> _PROBLEM STATEMENT_: When a line in the listing below contains the word "computer", return a copy of that line.

'''

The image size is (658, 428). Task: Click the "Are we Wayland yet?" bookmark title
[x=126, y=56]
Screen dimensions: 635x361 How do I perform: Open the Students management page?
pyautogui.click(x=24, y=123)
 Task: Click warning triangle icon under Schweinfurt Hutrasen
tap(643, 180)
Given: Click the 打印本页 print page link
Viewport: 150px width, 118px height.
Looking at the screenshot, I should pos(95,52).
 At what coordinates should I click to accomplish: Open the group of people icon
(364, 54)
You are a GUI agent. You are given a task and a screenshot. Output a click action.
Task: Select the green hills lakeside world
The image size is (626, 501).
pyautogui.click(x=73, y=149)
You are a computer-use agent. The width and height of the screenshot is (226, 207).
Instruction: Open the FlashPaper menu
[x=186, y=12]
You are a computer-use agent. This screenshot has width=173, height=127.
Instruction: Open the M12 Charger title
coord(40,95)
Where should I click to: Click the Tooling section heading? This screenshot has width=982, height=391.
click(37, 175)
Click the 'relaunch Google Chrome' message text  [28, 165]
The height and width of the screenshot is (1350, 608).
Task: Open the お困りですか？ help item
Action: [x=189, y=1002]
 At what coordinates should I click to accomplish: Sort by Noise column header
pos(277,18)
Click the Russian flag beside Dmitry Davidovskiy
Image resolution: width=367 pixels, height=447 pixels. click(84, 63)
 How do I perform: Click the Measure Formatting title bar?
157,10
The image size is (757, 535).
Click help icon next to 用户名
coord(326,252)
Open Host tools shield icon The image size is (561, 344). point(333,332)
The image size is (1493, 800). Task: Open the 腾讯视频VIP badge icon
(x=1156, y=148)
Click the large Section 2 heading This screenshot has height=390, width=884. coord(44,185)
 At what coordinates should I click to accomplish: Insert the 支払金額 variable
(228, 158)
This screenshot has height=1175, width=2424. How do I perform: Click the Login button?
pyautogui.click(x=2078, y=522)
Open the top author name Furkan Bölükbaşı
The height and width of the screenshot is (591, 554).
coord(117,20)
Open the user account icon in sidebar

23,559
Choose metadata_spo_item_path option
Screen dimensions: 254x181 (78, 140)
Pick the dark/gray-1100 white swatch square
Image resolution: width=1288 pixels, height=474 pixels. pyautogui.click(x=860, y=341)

'''

> _TASK RESPONSE_:
You are a computer-use agent. The width and height of the screenshot is (226, 207).
You are a computer-use agent. This screenshot has width=173, height=127.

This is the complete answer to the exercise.